El Espíritu Santo es nuestro defensor cuando nos levantamos para defender lo que es digno y justo, y echamos nuestra suerte con los más victimizados por los sistemas quebrantados que Jesús vino a sanar y a derrocar.

El Espíritu Santo es lo que entreteje a los varios miembros del Cuerpo místico de Cristo — un vínculo que es más fuerte que el estar de acuerdo sobre los temas del día, más fuerte que la familia de origen o la tribu, más fuerte que cualquier métrica por la cual se organiza la sociedad humana.

En este domingo de Pentecostés, celebremos la conexión entre nosotros y con las generaciones de creyentes que nos han precedido.

Pero tomemos también esta oportunidad para identificar cuáles barreras y límites consideramos que nos impiden convertirnos en las persons que Dios nos ha llamado a ser.

Piensen por un momento.

¿Qué es lo que nos impide permitir que el Espíritu fluya completamente a través de nosotros y que use nuestros días y nuestras acciones para transformar al mundo que tocan nuestras vidas?

¿Temor? ¿Apatía? ¿Fatiga? ¿Oposición Exterior?

Sea lo que sea, hoy es un día para reconocer que no puede mantenernos alejados de la plenitud de la vida resucitada que conocemos en Jesucristo.

Hoy es un día para recordar que no estamos solos y que estamos conectados por el agua viva, por el pan de cada día y por una sangre vital que corre más profundo de lo que posiblemente podamos imaginar.

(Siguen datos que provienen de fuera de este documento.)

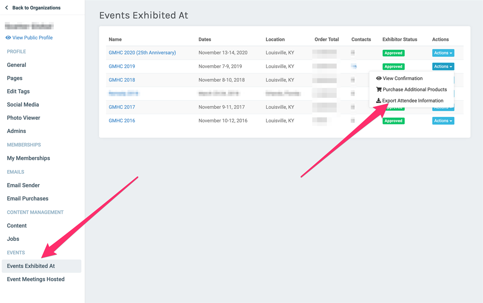
Task: Navigate to Photo Viewer page
Action: point(23,118)
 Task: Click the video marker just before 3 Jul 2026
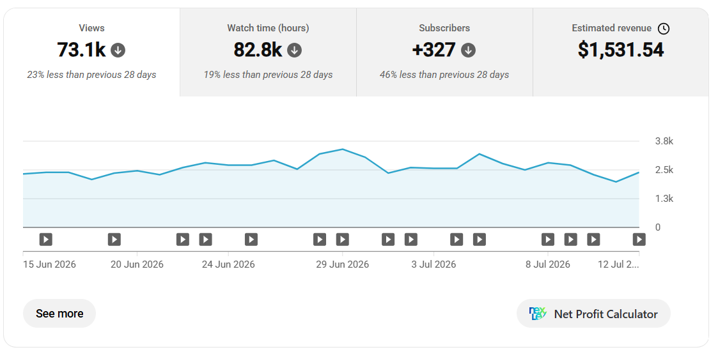[411, 239]
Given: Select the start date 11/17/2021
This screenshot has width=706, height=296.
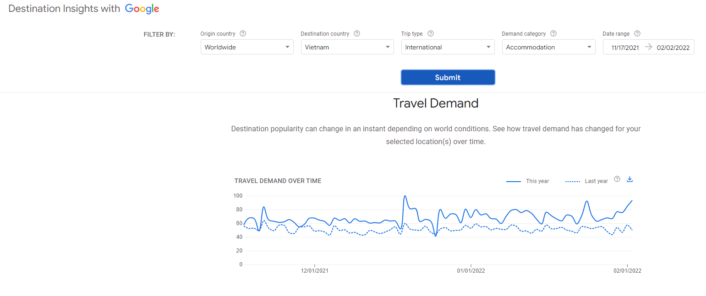Looking at the screenshot, I should pos(625,48).
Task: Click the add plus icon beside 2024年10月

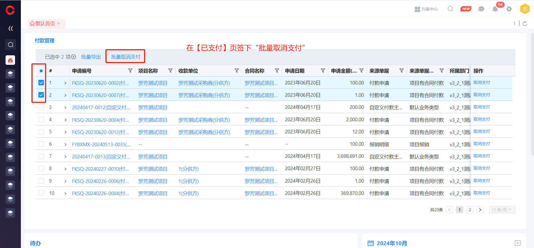Action: [517, 243]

Hoy, en la Fiesta de Pentecostés, invitemos al Espíritu Santo a reconectarnos — a través de las millas y de los siglos — los unos con los otros y con la verdad de que el amor de Dios no conoce límites en poder y alcance.

Y, una vez que recordemos esa conexión, permitamos que el Espíritu nos guíe y brinde poder a cada una de nuestras acciones, para que las cosas viejas puedan hacerse nuevas, para que las cosas muertas puedan ser resucitadas a la nueva vida, y para que la esperanza de Dios en Jesucristo — que no conoce límites — pueda ser compartida libremente a través de nosotros y salir a renovar al mundo.